Bene, proprio una fondazione, la Packard Foundation, principale azionista di HP ha deciso di votare contro la fusione con l’altro colosso Compaq.

Susan Packard Orr, l’alter ego di Carly Fiorina, non ha usato mezzi termini e ha dichiarato che “dopo un’analisi dettagliata”, la Fondazione ha deciso che “i propri interessi sarebbero meglio serviti se Hewlett-Packard non realizzasse la transazione”.

In termini di peso azionario, la Fondazione detiene un po’ più del 10 % del capitale dell’azienda e le due famiglie dei fondatori, William Hewlett e David Packard, formano il principale blocco avverso il progetto. Avversione che era già stata espressa in novembre.

Insieme, le due famiglie raccolgono il 17 % del capitale azionario e sono in grado di influenzare gli altri azionisti.

L’alleanza voluta dall’amministratore delegato, Carly Fiorina tra HP e Compaq serve a creare il secondo gruppo informatico mondiale, con un fatturato combinato di 87 miliardi di dollari, dietro solo l’americana IBM.

Ma questa operazione, che dovrebbe avvenire per scambio di azioni, valutata 25 miliardi di dollari, dovrebbe creare il nuovo colosso mondiale dei personal computer, davanti a Dell.
I due gruppi che stanno lavorando per convincere investitori e azionisti della bontà della fusione, insistono nel loro progetto.

“Siamo delusi dalla decisione preliminare della Fondazione Packard – hanno dichiarato HP e Compaq in un comunicato comune – Il nostro fermo intendimento in favore di questa fusione risiede sulla convinzione che porterà la potenza e la crescita di benefici che i nostri azionisti si aspettano e che i nostri impiegati meritano”.

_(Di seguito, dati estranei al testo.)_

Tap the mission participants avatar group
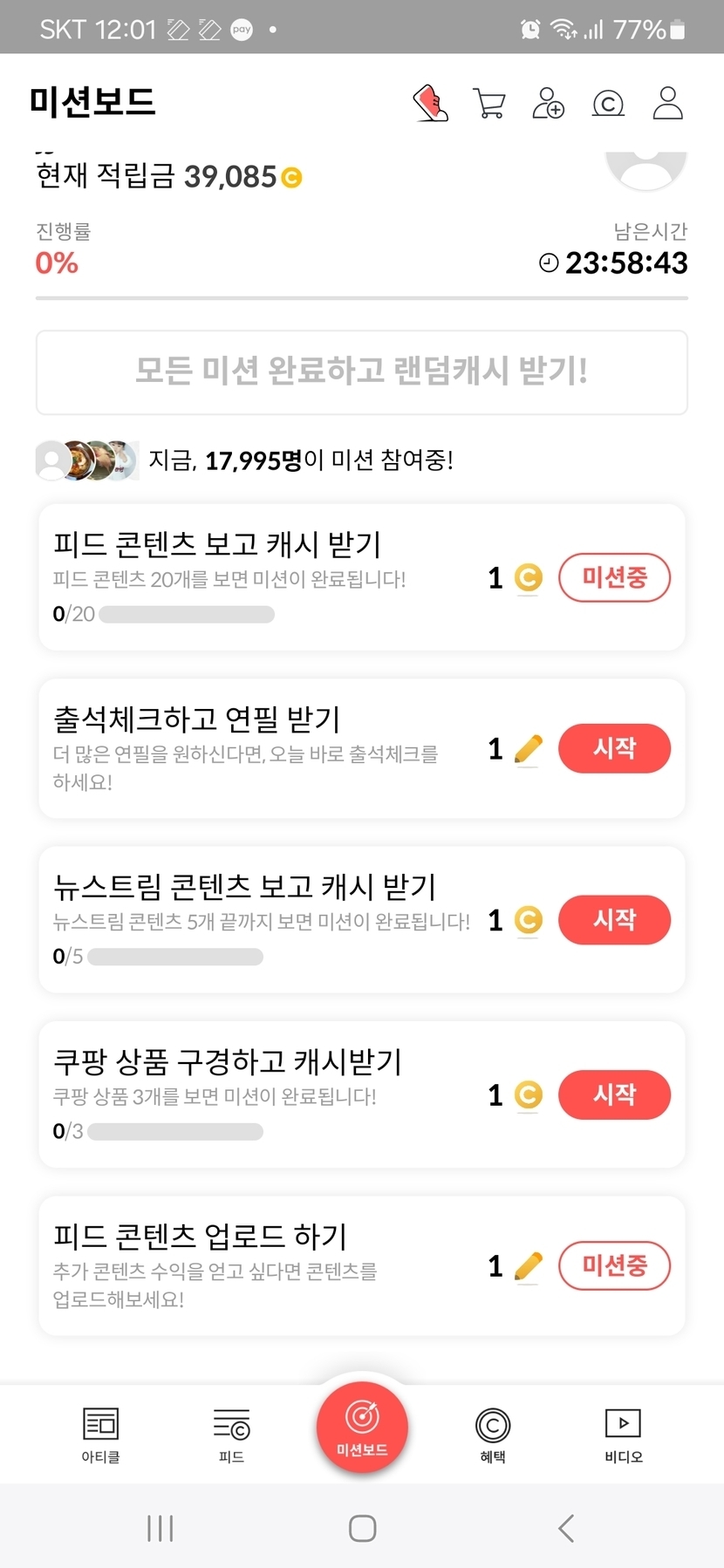Image resolution: width=724 pixels, height=1568 pixels. point(86,460)
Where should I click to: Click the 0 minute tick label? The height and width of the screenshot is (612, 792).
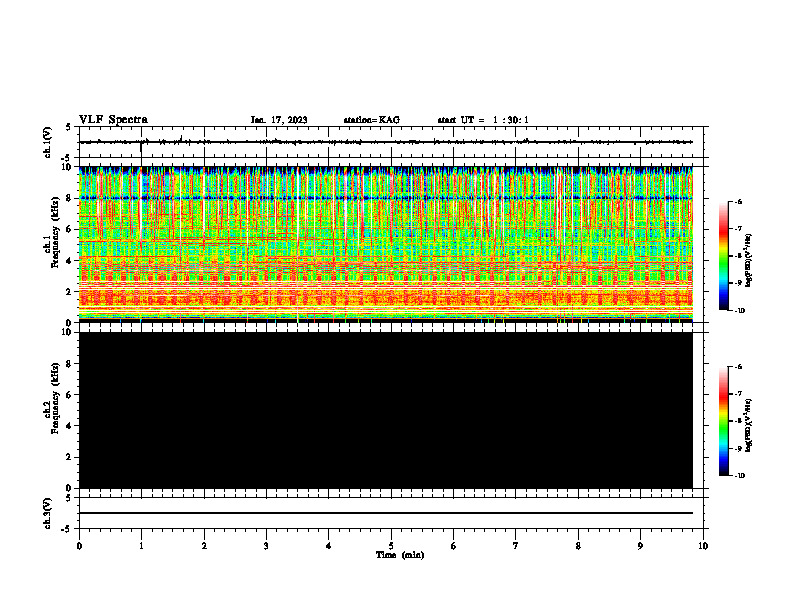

Questa determinazione viene spiegata da molti osservatori come un tentativo di mantenere in piedi un’operazione che sta fallendo e dal futuro sempre più incerto di Carly Fiorina.

Un voto come quello della Fondazione, infatti, suona a molti analisti come una sconfessione dell’amministratore delegato. In primis, sono i più grossi azionisti; secondo, non sono azionisti ordinari ma “i guardiani del tempio” come si esprime un analista.

Una situazione che ha spinto anche Jeff Bezos, a capo di Amazon.com, a dichiarare che “sarà difficile” portare a compimento la fusione.
Una fusione che ha già ricevuto una doccia fredda da Wall Street, visto che gli investitori pensano che porterà beneficio alla concorrenza e distrarrà HP e Compaq dagli altri obiettivi.